▶ [Work required]:
Could you give the stretch of the passage on film music from "Even if we’re" through "Philly while grunting." again, substituting "Philadelphia" for "Philly"?

=== Selected extract ===

While I have all the respect in the world for silent films, the use of sound is one of the critical components of a great movie. Music, specifically, has the power to set moods and create emotion in films.
Even if we’re not consciously aware of it, some of our favorite films would be drastically different without an accompanying background soundtrack. Without the dark, building background music to create tension, our favorite horror films would be mundane. Without its famous horn-influenced theme, the Rocky training montage is nothing more than a dude running through Philly while grunting.
With little exception, the month of February gives us few new movies and albums, but this allows us time to examine old movies for their soundtracks. As I looked back at the past two decades of cinema, I uncovered many scores that were incredible, but four stood out from the rest. Here are the movies with the four best original scores.

=== Given data ===

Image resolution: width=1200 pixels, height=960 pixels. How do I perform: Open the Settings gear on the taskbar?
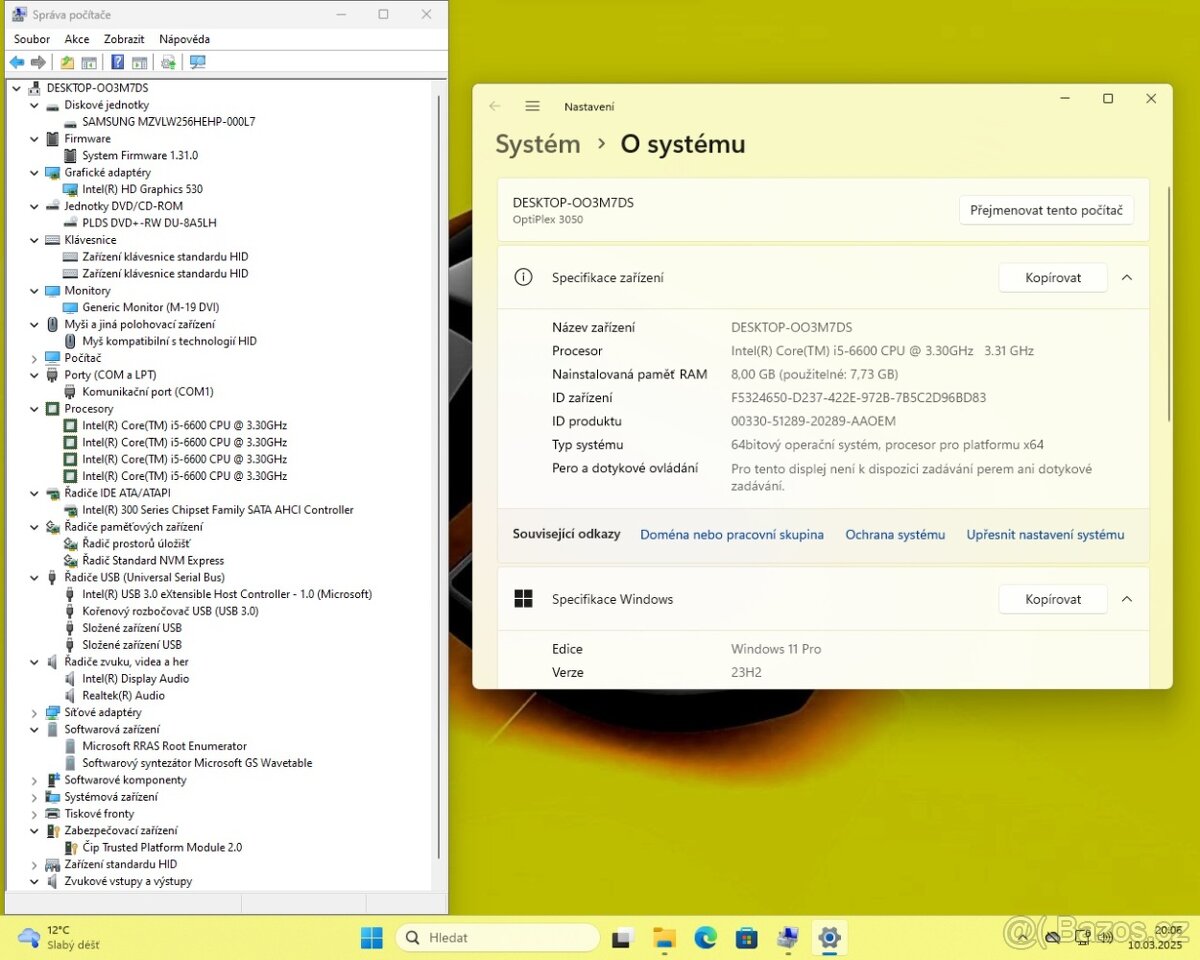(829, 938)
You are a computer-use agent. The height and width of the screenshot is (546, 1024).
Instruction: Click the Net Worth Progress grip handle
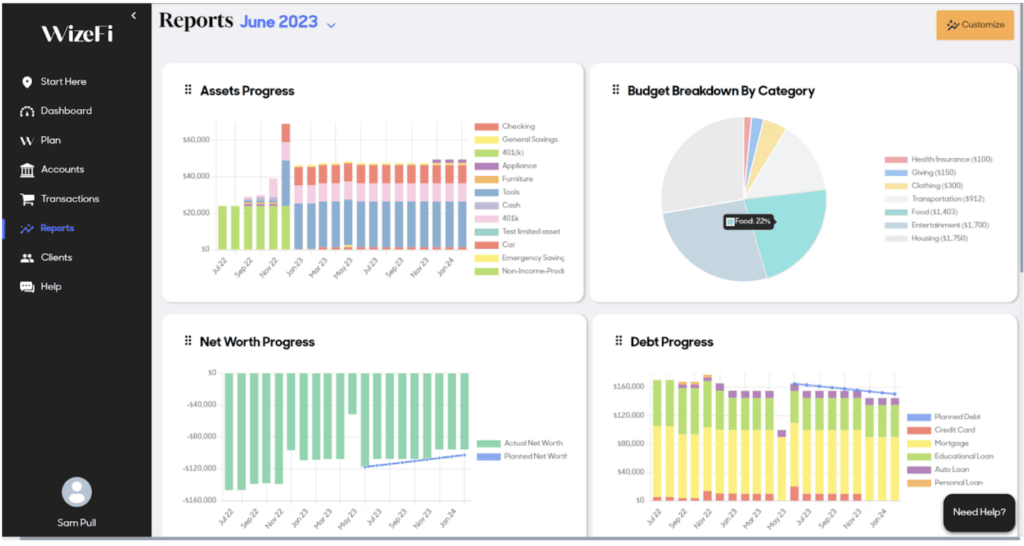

===

▶ [Full solution]:
Even if we’re not consciously aware of it, some of our favorite films would be drastically different without an accompanying background soundtrack. Without the dark, building background music to create tension, our favorite horror films would be mundane. Without its famous horn-influenced theme, the Rocky training montage is nothing more than a dude running through Philadelphia while grunting.